▶ ABOUT THIS TASK
Which lines run from the one containing "Evästeilmoitus (26, 2512)" through the last line of the records? Copy them exactly, leaving pictures out.
□ □ □ □ □
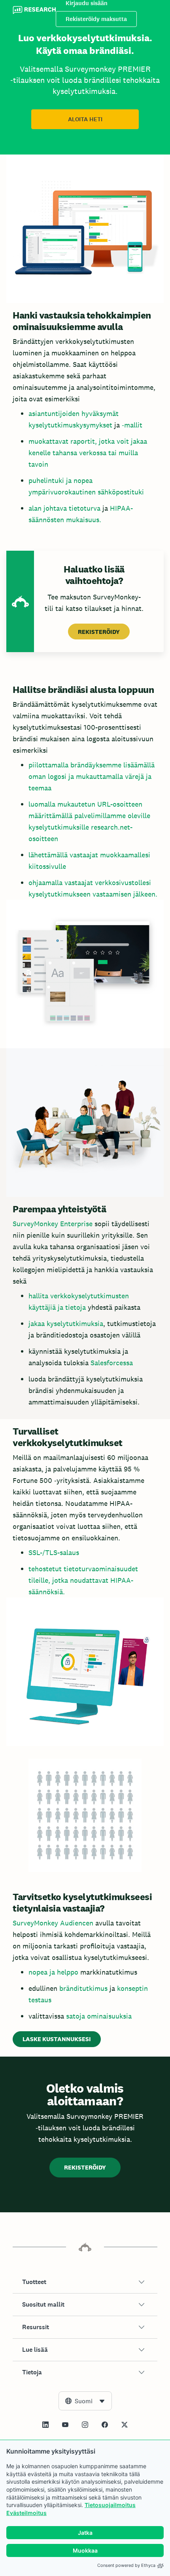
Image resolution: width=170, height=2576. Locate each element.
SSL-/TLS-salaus (53, 1552)
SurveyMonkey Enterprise (53, 1223)
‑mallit (132, 424)
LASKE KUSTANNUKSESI (57, 2039)
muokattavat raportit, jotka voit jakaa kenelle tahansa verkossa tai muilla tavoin (87, 453)
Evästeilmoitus (26, 2512)
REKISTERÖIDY (99, 631)
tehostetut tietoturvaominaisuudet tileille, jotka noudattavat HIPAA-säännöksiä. (83, 1580)
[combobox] (85, 2400)
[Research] (34, 11)
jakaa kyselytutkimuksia (65, 1323)
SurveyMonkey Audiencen (53, 1922)
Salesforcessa (112, 1362)
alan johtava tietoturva (64, 508)
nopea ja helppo (53, 1972)
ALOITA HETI (85, 119)
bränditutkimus (83, 1988)
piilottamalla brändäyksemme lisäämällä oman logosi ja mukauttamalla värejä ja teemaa (91, 776)
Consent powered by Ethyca (126, 2565)
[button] (85, 2282)
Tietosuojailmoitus (110, 2505)
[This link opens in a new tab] (45, 2425)
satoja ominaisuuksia (99, 2016)
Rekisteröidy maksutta (96, 19)
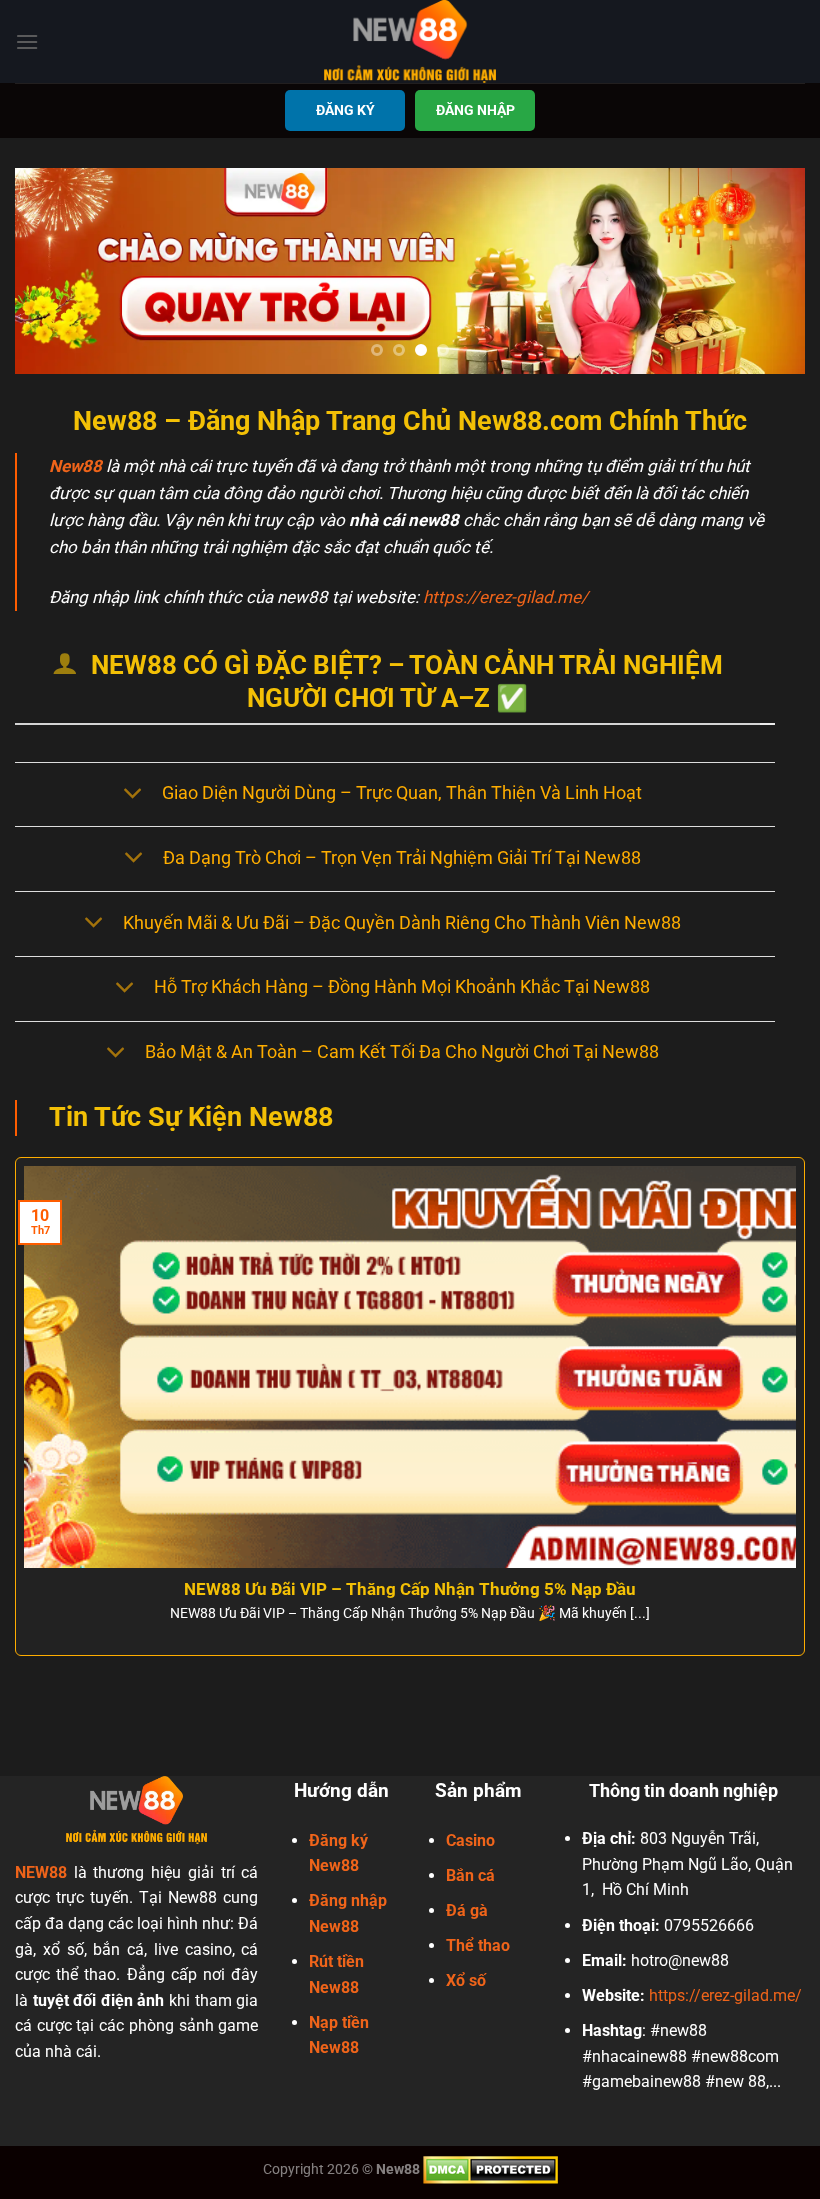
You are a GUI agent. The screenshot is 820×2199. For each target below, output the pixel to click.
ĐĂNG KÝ (345, 110)
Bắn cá (470, 1875)
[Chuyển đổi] (132, 794)
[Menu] (27, 41)
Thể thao (478, 1945)
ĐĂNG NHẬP (475, 110)
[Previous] (56, 270)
□ □ □ □ □
▶ SOLUTION TO THIS PROBLEM
Evästeilmoitus (26, 2512)
REKISTERÖIDY (99, 631)
tehostetut tietoturvaominaisuudet tileille, jotka noudattavat HIPAA-säännöksiä. (83, 1580)
[combobox] (85, 2400)
[Research] (34, 11)
jakaa kyselytutkimuksia (65, 1323)
SurveyMonkey Audiencen (53, 1922)
Salesforcessa (112, 1362)
alan johtava tietoturva (64, 508)
nopea ja helppo (53, 1972)
ALOITA HETI (85, 119)
bränditutkimus (83, 1988)
piilottamalla brändäyksemme lisäämällä oman logosi ja mukauttamalla värejä ja teemaa (91, 776)
Consent powered by Ethyca (126, 2565)
[button] (85, 2282)
Tietosuojailmoitus (110, 2505)
[This link opens in a new tab] (45, 2425)
satoja ominaisuuksia (99, 2016)
Rekisteröidy maksutta (96, 19)
You are a GUI agent. The screenshot is 820×2199. For each target below, output the pixel to click.
ĐĂNG KÝ (345, 110)
Bắn cá (470, 1875)
[Chuyển đổi] (132, 794)
[Menu] (27, 41)
Thể thao (478, 1945)
ĐĂNG NHẬP (475, 110)
[Previous] (56, 270)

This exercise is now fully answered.